------ GIVEN RECORDS ------

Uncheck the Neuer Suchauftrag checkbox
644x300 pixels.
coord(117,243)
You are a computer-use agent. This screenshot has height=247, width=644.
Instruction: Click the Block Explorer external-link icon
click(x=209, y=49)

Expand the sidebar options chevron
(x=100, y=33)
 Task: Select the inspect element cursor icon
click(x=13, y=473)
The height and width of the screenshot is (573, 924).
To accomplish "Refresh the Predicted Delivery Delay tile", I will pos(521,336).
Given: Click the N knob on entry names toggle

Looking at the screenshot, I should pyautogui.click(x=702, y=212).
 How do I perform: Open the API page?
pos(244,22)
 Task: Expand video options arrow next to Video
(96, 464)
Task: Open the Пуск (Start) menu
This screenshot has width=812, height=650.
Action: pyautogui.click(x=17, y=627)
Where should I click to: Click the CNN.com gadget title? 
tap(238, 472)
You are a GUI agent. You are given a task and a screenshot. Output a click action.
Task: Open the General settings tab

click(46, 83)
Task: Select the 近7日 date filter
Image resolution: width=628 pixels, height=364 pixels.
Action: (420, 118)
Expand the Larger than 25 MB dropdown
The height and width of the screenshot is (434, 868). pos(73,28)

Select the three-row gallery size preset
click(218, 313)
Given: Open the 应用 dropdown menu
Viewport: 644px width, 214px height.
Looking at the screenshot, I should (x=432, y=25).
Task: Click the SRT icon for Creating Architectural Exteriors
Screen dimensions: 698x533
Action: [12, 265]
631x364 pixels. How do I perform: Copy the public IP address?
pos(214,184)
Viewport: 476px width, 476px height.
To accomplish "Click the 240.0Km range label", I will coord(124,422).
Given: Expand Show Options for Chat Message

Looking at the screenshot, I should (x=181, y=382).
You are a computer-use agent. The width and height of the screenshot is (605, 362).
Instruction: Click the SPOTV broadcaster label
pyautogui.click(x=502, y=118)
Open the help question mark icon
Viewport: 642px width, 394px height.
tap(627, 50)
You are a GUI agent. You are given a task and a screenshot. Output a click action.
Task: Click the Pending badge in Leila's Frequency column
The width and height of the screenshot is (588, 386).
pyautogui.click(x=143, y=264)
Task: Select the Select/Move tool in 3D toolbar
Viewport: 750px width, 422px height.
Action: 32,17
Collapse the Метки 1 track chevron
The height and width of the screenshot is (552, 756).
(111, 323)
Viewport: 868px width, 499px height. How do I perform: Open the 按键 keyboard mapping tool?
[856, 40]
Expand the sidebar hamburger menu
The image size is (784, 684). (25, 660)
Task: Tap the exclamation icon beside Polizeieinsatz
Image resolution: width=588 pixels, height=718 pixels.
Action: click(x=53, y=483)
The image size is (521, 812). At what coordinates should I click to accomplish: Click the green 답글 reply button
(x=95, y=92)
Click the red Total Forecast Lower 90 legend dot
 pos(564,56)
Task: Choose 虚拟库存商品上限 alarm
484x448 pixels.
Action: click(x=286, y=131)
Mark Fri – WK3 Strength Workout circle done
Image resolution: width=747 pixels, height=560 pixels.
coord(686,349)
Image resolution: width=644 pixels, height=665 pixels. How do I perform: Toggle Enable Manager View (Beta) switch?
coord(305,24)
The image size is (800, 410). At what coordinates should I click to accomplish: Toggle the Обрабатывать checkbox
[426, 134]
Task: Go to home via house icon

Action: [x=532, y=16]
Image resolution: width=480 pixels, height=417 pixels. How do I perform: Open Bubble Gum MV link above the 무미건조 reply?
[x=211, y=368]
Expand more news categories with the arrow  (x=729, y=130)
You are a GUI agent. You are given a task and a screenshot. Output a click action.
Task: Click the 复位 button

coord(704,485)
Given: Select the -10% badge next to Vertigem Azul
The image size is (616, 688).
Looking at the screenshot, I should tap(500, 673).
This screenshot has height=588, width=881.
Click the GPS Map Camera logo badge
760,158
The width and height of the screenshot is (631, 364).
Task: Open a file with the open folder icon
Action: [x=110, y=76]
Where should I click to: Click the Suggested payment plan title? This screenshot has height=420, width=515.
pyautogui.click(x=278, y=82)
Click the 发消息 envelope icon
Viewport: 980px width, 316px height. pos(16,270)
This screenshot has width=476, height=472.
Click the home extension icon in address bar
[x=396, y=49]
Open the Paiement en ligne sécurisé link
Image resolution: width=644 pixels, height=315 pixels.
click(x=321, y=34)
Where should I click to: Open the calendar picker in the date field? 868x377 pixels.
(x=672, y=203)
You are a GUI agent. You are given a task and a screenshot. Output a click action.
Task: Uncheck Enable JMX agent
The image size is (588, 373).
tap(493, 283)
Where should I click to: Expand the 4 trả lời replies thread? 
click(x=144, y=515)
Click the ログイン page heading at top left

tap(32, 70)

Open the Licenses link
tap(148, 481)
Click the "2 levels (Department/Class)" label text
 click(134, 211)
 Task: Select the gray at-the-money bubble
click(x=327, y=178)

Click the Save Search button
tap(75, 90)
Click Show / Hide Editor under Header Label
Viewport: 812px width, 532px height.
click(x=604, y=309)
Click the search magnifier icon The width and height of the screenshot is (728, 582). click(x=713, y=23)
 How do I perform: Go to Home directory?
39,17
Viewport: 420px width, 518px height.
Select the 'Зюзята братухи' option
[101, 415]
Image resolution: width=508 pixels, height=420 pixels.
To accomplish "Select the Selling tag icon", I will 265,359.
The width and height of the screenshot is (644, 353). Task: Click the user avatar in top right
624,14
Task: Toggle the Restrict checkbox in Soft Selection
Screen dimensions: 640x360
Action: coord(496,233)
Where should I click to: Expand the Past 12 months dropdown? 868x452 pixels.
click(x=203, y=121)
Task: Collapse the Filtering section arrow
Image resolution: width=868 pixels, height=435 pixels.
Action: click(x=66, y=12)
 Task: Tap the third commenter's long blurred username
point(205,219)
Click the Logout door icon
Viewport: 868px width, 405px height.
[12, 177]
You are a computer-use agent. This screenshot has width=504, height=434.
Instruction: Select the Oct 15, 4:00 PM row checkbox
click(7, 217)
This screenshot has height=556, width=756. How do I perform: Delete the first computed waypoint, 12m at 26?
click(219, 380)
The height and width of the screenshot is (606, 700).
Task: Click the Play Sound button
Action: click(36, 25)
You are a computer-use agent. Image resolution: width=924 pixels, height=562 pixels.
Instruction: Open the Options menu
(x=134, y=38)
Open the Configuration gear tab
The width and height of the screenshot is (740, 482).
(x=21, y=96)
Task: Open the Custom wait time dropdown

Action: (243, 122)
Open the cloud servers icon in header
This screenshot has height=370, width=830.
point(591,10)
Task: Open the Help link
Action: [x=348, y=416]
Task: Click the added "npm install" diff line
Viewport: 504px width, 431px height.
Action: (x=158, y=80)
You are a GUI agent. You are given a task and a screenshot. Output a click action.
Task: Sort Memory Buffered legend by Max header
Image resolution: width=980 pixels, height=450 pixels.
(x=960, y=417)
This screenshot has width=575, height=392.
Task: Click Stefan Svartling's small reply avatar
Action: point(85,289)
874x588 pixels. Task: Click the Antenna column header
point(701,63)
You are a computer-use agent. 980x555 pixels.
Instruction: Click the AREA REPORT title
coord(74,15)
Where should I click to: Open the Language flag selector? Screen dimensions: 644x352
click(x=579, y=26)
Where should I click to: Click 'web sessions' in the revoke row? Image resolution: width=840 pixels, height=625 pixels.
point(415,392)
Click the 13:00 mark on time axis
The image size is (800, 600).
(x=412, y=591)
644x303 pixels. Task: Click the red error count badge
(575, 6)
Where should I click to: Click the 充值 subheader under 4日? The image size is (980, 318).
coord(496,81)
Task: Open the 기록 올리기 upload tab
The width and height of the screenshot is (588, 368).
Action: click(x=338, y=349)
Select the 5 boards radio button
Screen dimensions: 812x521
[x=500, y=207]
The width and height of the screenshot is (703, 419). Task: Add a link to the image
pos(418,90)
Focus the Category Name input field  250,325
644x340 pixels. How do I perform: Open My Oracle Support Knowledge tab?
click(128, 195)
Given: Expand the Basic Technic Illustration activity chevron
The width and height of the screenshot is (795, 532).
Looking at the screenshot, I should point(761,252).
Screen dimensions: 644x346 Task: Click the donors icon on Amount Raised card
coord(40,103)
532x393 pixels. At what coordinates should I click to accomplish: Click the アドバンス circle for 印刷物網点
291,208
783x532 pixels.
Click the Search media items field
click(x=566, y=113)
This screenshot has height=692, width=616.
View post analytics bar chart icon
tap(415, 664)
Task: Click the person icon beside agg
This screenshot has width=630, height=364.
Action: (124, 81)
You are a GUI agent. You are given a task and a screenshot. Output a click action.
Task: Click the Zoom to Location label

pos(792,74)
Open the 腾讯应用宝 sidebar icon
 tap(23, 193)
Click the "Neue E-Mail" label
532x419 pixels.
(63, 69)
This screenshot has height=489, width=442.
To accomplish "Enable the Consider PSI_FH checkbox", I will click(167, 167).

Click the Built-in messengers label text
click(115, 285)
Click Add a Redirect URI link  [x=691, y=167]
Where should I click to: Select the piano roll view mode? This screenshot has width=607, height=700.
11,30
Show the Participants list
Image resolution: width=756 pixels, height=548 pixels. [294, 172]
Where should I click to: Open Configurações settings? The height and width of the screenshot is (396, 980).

------

WHAT YOU NEED TO DO:
Out of the data above, set down the lines from the one with "Viewport: 868px width, 499px" to the one with "Task: Tap the exclamation", both included, exactly as written and with no additions.

RESULT OF THIS TASK:
Viewport: 868px width, 499px height. How do I perform: Open the 按键 keyboard mapping tool?
[856, 40]
Expand the sidebar hamburger menu
The image size is (784, 684). (25, 660)
Task: Tap the exclamation icon beside Polizeieinsatz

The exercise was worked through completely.